Activity: Find the lines holding the string "Affect" in the data, then copy all of them.
START Supplied records
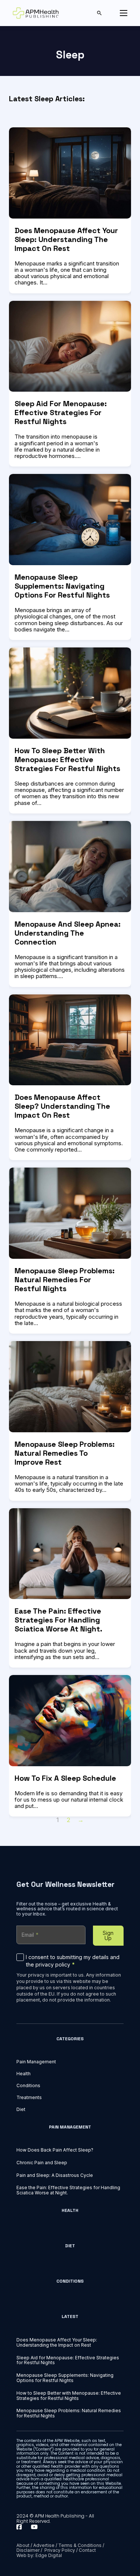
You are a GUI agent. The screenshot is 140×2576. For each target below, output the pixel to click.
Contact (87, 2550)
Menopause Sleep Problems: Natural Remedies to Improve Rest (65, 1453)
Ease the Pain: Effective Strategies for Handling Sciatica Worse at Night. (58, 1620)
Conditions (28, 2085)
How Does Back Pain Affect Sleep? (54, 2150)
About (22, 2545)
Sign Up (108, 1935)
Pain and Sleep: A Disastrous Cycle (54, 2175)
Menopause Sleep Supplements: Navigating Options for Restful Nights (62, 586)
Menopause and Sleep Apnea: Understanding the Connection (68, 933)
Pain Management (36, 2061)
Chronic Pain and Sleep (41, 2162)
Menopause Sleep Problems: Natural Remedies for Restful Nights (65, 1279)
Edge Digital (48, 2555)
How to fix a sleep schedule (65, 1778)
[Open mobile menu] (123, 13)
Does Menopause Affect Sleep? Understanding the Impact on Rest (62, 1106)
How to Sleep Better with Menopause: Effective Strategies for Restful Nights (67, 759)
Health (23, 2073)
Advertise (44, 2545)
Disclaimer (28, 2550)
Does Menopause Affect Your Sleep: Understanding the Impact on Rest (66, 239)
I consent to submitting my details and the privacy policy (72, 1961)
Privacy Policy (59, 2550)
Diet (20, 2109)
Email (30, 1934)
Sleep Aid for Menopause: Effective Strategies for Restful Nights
END Supplied records
START Supplied records
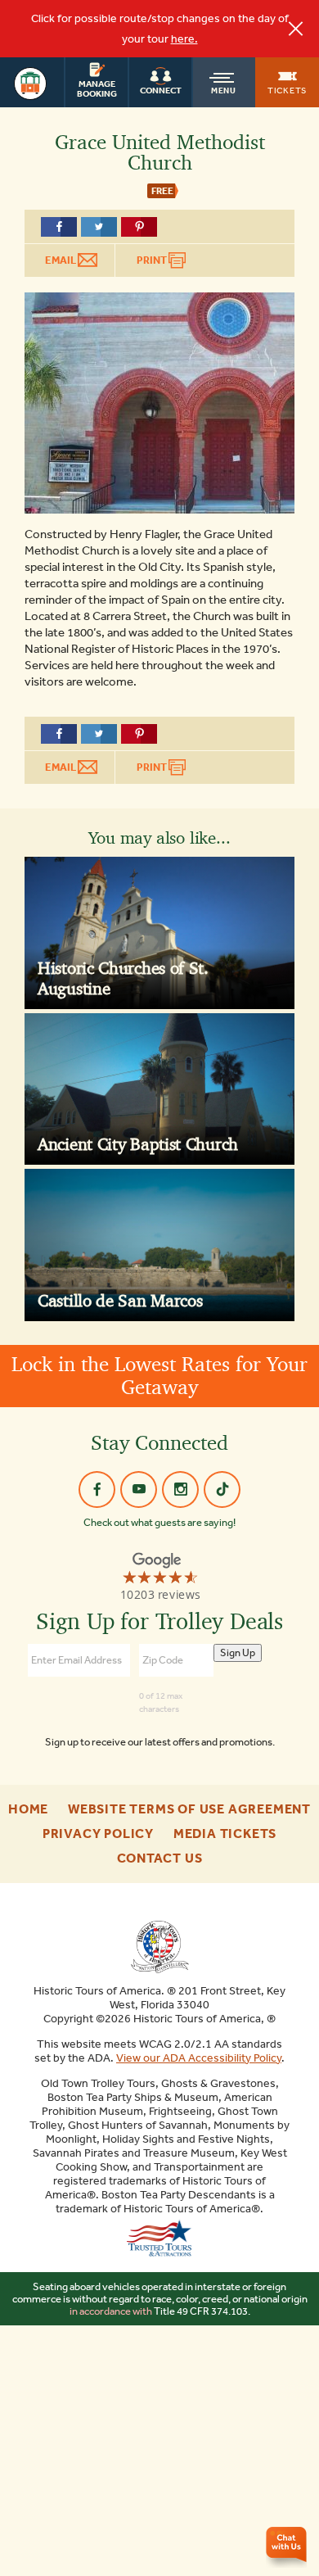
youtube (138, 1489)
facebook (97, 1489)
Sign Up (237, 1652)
END Supplied records
Task response:
How Does Back Pain Affect Sleep? (54, 2150)
Does Menopause Affect Sleep? Understanding the Impact on Rest (62, 1106)
Does Menopause Affect Your Sleep: Understanding the Impact on Rest (66, 239)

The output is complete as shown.